Every few years there’s a new idea about what happens biochemically while you’re resting with needles on the treatment table. Frankly, I’m not especially interested in these mechanistic explanations, because it’s both more illuminating and more useful to take acupuncture on its own terms.

Acupuncture is part of a coherent system of medicine that’s rooted in a very different view of the world than the one that talks about enzymes and neurons. Not a better worldview, but a different one that is equally compelling and, most importantly to you as a patient, one that translates to clinical efficacy.

There are a few good books on the system(s) of East Asian Medicine as a whole, and it takes a book to do the subject justice. But curious patients and prospective patients also deserve a shorter answer. So here goes.

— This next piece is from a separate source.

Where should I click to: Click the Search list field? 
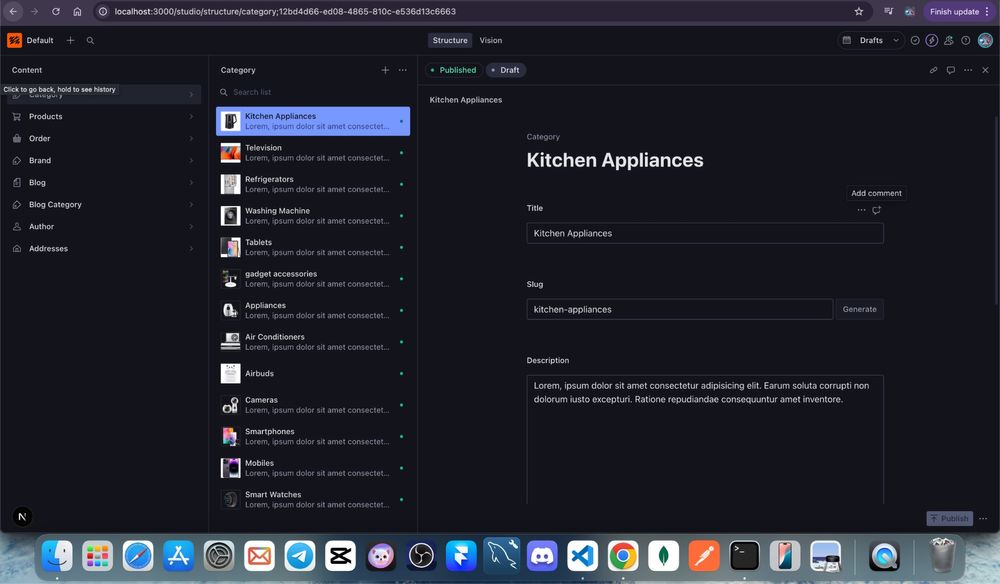pyautogui.click(x=310, y=92)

Acupuncture tunes the body, rather like an instrument: slackening here, tightening there, until there’s harmony. (Indeed, the Chinese character yao 藥 for medicine includes the character for music, in conjunction with the radical for plant or herb.) In this metaphor, what are the strings that are being tuned? They’re different channels, each of which corresponds to an organ.

When I treat someone, I am adjusting the balance between organs. For instance, the Heart is hot, a fiery organ. It can be deficient, which looks like physical or emotional cold—fear, chilliness, hypofunction in general. Or that same Heart fire can be in excess, which looks like physical or emotional heat--extreme loquaciousness and uncontainable enthusiasm, for example. We all know people who could use some more Heart fire, and others who could perhaps get by with less. When there is too much Heart fire, I might choose to bring the Urinary Bladder’s cold water qi to bear in order to balance things out. The points I choose might be on the Bladder channel itself as well as on related channels, all to feed the Water so it can control Fire.

Hot and cold, damp and dry, full and empty, consolidated and expansive, upward and downward, tense and relaxed; these are pairs of qualities I track in each patient. Adjusting them through interactions of the elements and organs, the body is brought back in tune.